ここまでで、ABCDEの流れはひととおり終わり。
あとは、大切なことを2つだけ書いておこう。
REBT入門(8)無条件の自己受容
1つは「無条件の自己受容」。自分を無条件に受け入れることだ。(REBTの用語でUSA(Unconditional Self-Acceptance)と言う)
究極の自己肯定感といってもいいかもしれない。
「無条件の自己受容」とは何か。エリス博士自身の言葉を紹介しよう。
自己受容のしかたは二つしかありません ― 条件付き自己受容か無条件の自己受容です。条件付き自己受容は、はっきり言ってダメです。

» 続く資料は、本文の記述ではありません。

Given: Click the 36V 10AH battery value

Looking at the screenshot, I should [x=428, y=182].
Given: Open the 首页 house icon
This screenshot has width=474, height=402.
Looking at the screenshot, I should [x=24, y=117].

(『現実は厳しい でも幸せにはなれる』アルバート・エリス著、斉藤勇訳/文響社)※太字は引用者
条件付きの自己受容は人類最悪の病の一つです。老若男女を問わずです! 条件付き自己受容とは、ある特定の条件の下でしか自分を受け入れないことです。例えば、大きな企画を成功させたり、自分にとって重要な人から認められたり、社会に貢献したりした場合にだけ自己を受容するのです。それは非常に危険なことです。
ではなぜ「○○できたときだけ自分を受け入れる」という「条件つきの自己受容」はダメなのだろうか。
なぜ条件的自己受容はダメなのか?
なぜ条件的自己受容はダメなのだろう?
それは、「自分の価値」を獲得するためにある条件を決めたとしても、その条件を達成できないことがあるからだ。
ハードルをイメージしてみよう。
跳べるように努力するのはいい。跳べたら喜ぶのもいい。だけど、「跳べないと、自分には価値がない」と条件づけしてしまうのはマズイ。
当然、跳べないこともあるからだ。
また、今回たまたま成功からといって、これから先ずっと成功し続けられるとはかぎらない。
いや、この先そんなことはありえない。
「条件付きの自己受容」という考え方を手放さないかぎり、これから先、失敗するたびに「自分は価値がない」「自分はダメ人間だ」と打ちのめされることになる。
具体的な例で見てみよう。
条件付き自己受容の例
たとえば、「ひとに褒めてもらうこと」を自己受容の条件にしたとする。
周りにいろんな人がいて、みんなが褒めてくれるときは自分もいい気分になれる。でも…
周りの反応が否定的だったり、周りに無視されたりすると、とたんに自分の価値を見失ってしまう。不安や恐怖でどうしようもなくなってしまう。
これは不安定な状態だ。
このイラストによる説明は筆者のオリジナルだけど、条件つき自己受容についてエリス博士が「非常に危険」と言った意味が少しは感じ取れるだろうか。
では、どうすればいいのか。
それが「無条件の自己受容」だ。
無条件の自己受容
「○○できたら、自分を受け入れる」のではなく、最初から、無条件に自分の価値を認めてしまうんだ。
たとえば「わたしは生きている。それだけでOK」と自分の価値を認めてしまう。
するとどうなるか。
もちろん、周りがYESと言ってくれるときは、素直に喜べばいい。
では、周りとの関係がうまくいかないときはどうだろう?
たとえ周りがNOだと、たしかに残念だ。だからといって、それで自分の価値が変わることはない。「わたしは生きている。それだけでOK」なのだから。
無条件に自分を受け入れること。これはこれで簡単ではないだろう。本気でそれを信じるまでには訓練が必要だ。
でも、それは取り組む意味がある訓練なんだ。
「無条件の自己受容」とABC理論
「無条件の自己受容」…これは今までに解説したABC理論でいえば、大きくて優しい、健全なB(ビリーフ、信念)をもつことともつながりそうだ。
ここがしっかりしていれば、これからどんな失敗や逆境に出会っても、なんとかやっていけることだろう。